→ Records shown
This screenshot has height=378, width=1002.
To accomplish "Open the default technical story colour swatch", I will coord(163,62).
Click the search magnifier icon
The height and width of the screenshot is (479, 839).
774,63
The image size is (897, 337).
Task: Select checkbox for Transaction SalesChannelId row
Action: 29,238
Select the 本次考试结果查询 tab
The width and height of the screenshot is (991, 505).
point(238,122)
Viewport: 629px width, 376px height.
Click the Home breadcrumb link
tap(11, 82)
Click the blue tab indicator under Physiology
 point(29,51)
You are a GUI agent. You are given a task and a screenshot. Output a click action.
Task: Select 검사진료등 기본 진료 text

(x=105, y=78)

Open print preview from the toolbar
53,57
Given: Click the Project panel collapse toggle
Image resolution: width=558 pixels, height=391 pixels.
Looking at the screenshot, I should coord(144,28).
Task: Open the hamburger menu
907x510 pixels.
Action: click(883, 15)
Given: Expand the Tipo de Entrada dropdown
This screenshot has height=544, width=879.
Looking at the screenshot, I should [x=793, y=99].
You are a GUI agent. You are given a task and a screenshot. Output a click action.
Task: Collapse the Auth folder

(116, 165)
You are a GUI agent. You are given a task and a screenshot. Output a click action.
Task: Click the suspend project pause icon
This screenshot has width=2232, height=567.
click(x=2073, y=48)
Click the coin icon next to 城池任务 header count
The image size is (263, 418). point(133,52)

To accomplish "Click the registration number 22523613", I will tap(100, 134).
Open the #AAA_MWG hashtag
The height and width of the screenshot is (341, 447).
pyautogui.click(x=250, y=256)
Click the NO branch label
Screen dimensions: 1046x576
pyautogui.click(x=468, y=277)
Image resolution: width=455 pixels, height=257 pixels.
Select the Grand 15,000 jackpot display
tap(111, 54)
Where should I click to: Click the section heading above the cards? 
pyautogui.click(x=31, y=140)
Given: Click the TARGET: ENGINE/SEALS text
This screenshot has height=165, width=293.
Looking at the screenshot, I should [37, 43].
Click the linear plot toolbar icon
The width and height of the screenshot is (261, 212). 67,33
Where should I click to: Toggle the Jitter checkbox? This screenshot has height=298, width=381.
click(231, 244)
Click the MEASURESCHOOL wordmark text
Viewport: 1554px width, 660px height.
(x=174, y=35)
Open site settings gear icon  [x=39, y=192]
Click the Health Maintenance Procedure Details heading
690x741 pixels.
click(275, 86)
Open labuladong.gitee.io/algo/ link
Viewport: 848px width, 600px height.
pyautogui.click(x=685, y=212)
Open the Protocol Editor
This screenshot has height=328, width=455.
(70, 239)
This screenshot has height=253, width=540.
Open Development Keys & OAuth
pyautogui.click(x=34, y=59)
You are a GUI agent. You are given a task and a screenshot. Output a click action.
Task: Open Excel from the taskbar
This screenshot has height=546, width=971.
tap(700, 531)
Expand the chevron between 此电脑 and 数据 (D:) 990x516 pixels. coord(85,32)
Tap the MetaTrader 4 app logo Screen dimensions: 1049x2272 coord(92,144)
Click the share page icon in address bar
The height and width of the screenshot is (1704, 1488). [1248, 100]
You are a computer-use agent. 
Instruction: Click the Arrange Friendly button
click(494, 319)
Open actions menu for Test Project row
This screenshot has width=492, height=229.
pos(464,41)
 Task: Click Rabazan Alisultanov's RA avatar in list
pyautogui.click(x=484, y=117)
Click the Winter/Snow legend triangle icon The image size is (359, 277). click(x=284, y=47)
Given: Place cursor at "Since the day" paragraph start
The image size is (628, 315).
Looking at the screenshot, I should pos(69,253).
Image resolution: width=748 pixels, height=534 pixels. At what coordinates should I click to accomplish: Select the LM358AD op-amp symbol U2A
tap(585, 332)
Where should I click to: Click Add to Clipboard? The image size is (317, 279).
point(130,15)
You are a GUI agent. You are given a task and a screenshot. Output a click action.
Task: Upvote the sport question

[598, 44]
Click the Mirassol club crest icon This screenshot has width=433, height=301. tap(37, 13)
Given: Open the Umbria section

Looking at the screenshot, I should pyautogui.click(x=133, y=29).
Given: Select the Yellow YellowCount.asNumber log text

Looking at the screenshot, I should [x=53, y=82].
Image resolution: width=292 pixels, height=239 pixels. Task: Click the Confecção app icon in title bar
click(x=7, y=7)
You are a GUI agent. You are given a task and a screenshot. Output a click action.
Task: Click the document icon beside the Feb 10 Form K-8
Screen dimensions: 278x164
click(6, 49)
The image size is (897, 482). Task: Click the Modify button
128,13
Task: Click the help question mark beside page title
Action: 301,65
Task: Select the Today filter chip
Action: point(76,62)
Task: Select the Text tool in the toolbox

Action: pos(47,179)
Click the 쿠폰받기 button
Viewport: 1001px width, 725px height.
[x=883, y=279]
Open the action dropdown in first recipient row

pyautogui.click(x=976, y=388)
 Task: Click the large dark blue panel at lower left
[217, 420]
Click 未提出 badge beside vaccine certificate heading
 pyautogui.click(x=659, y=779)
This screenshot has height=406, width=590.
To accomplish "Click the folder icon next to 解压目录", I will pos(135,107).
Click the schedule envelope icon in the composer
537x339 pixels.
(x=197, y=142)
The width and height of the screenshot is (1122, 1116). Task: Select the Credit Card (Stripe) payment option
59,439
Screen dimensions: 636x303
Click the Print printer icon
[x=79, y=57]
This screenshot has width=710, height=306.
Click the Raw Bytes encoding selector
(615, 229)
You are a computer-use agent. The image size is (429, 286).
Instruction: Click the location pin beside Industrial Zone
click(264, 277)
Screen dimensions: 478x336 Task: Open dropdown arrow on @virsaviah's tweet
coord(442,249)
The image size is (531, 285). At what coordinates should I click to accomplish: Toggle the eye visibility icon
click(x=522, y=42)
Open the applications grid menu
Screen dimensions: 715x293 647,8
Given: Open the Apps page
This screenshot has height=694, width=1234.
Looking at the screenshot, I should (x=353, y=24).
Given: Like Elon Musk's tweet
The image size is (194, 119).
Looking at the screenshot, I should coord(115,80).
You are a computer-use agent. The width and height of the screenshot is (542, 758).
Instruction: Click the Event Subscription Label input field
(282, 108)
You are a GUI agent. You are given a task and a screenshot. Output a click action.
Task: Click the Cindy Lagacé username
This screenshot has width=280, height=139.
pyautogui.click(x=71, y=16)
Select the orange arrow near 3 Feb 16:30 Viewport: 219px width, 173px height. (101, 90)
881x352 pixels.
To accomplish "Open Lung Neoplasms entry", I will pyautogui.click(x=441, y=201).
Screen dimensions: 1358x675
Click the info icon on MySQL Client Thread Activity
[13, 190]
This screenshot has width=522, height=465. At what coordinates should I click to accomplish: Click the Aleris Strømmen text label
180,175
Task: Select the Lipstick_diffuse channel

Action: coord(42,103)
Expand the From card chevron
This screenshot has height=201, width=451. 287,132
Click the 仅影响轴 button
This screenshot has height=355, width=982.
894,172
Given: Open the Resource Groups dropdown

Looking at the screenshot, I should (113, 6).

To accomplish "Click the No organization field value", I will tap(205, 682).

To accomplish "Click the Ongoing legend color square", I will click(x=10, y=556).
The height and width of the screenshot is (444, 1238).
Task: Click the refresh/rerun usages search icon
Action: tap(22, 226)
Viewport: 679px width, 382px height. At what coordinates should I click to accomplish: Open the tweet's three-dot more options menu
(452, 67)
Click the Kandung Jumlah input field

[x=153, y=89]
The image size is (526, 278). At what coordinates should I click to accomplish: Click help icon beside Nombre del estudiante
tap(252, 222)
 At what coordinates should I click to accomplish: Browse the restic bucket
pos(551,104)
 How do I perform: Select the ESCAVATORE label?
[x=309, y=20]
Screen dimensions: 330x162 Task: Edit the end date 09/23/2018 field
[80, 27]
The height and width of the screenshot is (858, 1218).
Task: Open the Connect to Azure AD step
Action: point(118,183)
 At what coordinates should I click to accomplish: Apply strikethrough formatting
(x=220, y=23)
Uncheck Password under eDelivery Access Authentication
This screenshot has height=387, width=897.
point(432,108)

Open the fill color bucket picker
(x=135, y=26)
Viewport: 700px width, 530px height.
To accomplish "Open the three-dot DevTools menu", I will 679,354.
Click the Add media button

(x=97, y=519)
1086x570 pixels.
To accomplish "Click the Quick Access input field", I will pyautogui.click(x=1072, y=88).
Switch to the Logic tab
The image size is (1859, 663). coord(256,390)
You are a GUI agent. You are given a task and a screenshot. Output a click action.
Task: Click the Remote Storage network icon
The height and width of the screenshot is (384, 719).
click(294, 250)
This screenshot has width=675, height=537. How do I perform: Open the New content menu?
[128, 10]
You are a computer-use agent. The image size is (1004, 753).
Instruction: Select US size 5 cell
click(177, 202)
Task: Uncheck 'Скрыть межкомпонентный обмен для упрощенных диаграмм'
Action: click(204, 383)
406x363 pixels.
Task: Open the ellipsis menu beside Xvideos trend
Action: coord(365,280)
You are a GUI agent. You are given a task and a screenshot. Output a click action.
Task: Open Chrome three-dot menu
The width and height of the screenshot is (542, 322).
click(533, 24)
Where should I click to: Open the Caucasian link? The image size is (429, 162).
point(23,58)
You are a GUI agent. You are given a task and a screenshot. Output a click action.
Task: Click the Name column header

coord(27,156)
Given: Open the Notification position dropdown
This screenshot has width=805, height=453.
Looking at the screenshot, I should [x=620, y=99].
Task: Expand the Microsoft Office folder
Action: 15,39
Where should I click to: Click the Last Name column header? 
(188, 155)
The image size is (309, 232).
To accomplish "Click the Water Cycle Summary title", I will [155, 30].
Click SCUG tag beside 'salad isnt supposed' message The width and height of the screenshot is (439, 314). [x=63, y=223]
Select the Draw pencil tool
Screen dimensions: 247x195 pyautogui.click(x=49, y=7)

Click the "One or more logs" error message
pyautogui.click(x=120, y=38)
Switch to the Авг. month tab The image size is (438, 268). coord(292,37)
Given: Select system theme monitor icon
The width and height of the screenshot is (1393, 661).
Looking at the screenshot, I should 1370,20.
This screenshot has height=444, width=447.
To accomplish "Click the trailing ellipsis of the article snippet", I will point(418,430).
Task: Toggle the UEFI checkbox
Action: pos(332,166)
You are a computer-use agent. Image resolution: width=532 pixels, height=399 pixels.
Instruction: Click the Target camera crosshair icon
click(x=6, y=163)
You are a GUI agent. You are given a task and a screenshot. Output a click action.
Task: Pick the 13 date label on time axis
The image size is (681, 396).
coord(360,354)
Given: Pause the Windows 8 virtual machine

→ Exercise
Beginning at the first line of the data above, retype each line until you reach the line containing "Viewport: 629px width, 376px height.", and include that one too. Add nothing else.

→ Task result
This screenshot has height=378, width=1002.
To accomplish "Open the default technical story colour swatch", I will coord(163,62).
Click the search magnifier icon
The height and width of the screenshot is (479, 839).
774,63
The image size is (897, 337).
Task: Select checkbox for Transaction SalesChannelId row
Action: 29,238
Select the 本次考试结果查询 tab
The width and height of the screenshot is (991, 505).
point(238,122)
Viewport: 629px width, 376px height.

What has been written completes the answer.